Did you know one of the very basic activities you do every day may be ruining your health? Sitting has been linked to many health conditions to the point that is likened to the negative impact of the smoking epidemic. Yikes! How can sitting be as bad for you as smoking?
Human bodies are meant to be upright. That’s why we evolved into bipedal beings – having two feet. Our organs and bodily systems, especially our cardiovascular system, circulatory system and digestive system, all rely on us spending time standing upright. Yet most of us spend hours a day sitting. People with desk jobs often spend 8 to 12 hours sitting, which is defined as prolonged sitting or high levels of sitting and the most deleterious to your health. But even those who don’t work behind a desk may be sitting too frequently when dining, watching TV or driving in a car.
Major health problems can stem from prolonged sitting. The World Health Organization points to physical inactivity, aka sitting, as the fourth leading risk factor of death. Kidney disease, heart disease, diabetes and cancer are among the serious conditions that can, in part, arise from sitting too much. Minor issues from high levels of sitting include joint stiffness, poor circulation, lack of energy and digestive distress, to name a few.
Prolonged sitting even affects our mental capabilities and our emotional health, and may trigger an increased appetite. Even those who exercise regularly cannot escape the negative effects of sitting although the impact is lessened by periods of physical activity.
So how do you curb the negative effects of sitting? Here are some tips to keep in mind:
- If you work at a desk, take frequent breaks. Walk to the break room, visit a co-worker and remain standing while you chat, do a lap around your building. Whatever it takes, get your body moving upright.
- Invest in a standing desk that allows you to work in an upright position. Be sure to place a mat or rug beneath your feet for support.
- Change your sedentary meetings to walking meetings. Chances are your associates will appreciate the movement too.
- Always stand when presenting during a meeting.
- Help change the culture in your workplace to encourage more standing. If everyone’s doing it, you’ll feel inclined to do it too.
At Home and Beyond:
- Make a point to stand up while you’re doing activities. Folding laundry and other household chores can be done standing. Enjoying cocktails with a friend can include standing at the bar rather than sitting at a table. The more you stand, the better you’ll be. And you burn more calories too!

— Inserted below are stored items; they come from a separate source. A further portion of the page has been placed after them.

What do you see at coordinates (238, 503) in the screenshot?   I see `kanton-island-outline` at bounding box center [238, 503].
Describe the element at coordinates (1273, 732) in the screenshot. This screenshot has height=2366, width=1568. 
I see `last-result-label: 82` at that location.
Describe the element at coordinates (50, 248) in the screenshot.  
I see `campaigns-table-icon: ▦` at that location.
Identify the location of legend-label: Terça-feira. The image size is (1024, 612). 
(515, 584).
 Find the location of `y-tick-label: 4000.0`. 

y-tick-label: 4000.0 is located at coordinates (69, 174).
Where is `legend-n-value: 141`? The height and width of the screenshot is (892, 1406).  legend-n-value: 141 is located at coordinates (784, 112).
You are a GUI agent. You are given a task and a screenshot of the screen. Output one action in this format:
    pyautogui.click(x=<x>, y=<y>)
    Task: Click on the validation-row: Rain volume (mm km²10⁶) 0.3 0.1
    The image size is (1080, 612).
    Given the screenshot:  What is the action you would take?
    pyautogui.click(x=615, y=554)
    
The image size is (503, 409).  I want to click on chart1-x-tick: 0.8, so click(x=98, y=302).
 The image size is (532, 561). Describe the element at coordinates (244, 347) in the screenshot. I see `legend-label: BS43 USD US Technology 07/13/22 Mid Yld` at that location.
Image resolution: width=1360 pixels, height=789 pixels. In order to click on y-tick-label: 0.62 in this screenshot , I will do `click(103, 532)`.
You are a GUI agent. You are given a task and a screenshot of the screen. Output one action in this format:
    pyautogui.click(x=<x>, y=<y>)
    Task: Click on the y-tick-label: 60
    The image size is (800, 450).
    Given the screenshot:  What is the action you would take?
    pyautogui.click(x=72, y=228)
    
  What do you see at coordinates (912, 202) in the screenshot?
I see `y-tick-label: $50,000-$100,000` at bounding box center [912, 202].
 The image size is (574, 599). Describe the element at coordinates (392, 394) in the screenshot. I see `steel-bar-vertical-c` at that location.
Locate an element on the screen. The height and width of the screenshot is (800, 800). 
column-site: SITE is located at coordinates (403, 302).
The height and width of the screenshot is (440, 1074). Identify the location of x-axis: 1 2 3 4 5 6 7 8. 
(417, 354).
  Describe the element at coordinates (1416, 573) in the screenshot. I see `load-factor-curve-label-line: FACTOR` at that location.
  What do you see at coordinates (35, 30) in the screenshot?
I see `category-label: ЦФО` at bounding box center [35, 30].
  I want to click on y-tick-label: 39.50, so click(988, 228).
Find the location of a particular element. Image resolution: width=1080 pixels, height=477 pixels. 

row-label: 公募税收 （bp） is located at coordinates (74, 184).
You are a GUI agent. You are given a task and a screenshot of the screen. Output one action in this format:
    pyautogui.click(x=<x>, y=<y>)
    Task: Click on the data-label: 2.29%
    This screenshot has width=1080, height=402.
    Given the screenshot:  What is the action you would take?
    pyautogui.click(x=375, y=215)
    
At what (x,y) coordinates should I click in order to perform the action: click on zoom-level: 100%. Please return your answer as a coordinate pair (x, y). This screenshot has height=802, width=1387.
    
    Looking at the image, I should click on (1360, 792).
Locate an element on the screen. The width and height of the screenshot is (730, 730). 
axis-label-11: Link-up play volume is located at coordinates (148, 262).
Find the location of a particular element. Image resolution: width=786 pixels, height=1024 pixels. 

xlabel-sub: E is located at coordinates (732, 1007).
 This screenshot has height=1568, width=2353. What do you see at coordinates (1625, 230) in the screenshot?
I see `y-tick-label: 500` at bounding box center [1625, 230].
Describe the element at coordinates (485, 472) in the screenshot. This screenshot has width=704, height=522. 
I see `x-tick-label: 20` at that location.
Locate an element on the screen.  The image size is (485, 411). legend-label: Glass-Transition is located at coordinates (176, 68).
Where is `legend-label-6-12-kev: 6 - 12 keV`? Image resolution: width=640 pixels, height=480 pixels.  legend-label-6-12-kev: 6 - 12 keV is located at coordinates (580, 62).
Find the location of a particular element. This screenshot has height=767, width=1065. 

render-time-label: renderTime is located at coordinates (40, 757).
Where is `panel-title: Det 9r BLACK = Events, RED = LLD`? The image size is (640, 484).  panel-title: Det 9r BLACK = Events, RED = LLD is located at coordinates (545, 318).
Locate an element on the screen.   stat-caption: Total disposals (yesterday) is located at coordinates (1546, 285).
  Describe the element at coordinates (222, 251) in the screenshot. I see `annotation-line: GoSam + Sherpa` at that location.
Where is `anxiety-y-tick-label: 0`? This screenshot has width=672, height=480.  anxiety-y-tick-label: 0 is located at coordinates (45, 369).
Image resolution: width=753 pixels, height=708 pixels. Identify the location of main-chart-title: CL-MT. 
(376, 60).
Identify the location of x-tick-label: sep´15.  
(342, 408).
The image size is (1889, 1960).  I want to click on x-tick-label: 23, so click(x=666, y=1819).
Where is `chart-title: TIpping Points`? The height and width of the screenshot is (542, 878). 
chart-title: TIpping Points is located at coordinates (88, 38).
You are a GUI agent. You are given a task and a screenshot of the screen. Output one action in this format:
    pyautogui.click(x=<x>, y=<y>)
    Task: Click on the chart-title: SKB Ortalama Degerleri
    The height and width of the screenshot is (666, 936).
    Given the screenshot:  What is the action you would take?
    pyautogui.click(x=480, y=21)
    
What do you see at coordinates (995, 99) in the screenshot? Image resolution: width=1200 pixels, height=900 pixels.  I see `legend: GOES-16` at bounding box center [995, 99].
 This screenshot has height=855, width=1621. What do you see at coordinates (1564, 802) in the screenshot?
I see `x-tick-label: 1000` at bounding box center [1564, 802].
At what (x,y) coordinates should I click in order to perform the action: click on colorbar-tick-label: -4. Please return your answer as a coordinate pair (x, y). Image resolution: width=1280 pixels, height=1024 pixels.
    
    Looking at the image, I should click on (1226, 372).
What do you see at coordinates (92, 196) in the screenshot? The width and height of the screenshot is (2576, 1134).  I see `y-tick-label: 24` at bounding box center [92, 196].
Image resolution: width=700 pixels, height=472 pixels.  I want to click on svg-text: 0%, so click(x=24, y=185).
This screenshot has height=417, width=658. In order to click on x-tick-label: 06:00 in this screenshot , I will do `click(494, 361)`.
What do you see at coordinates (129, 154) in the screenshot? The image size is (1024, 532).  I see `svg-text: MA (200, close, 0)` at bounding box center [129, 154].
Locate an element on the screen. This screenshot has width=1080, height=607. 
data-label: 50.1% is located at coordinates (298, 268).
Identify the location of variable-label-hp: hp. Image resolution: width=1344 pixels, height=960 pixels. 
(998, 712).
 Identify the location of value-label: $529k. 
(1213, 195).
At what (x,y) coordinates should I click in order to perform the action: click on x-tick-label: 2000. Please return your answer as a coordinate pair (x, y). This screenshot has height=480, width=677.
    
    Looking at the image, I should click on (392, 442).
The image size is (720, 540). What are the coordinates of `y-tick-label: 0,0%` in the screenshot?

- While watching TV, use commercial time to get moving. Do three laps around your room before returning to your show.
- If you’re eating alone, stand while you eat. Yes, if your mother were there she may scold your bad manners. But then again, she should want what’s best for your health and that’s standing.
- When driving or flying long distances, take standing and walking breaks. Stretch and do simple calisthenics to get your blood flowing too.
- Record your standing time daily and set goals to achieve. You’ll be more likely to stand for longer if you’re reaching for a goal.
Avoid the negative effects of sitting by employing these tips for a more upright and healthier lifestyle!